To be done » Please rewrite the listing below, replacing each "screenshot" with "page" and keeping everything else the same.

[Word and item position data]
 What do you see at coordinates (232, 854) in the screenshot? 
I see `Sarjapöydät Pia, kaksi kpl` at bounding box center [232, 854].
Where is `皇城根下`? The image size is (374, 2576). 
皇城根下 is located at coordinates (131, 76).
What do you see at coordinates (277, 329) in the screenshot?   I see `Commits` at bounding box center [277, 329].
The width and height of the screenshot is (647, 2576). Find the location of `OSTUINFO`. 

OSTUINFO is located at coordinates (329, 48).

Answer to the problem »
 What do you see at coordinates (232, 854) in the page? 
I see `Sarjapöydät Pia, kaksi kpl` at bounding box center [232, 854].
Where is `皇城根下`? The image size is (374, 2576). 
皇城根下 is located at coordinates (131, 76).
What do you see at coordinates (277, 329) in the page?   I see `Commits` at bounding box center [277, 329].
The width and height of the page is (647, 2576). Find the location of `OSTUINFO`. 

OSTUINFO is located at coordinates (329, 48).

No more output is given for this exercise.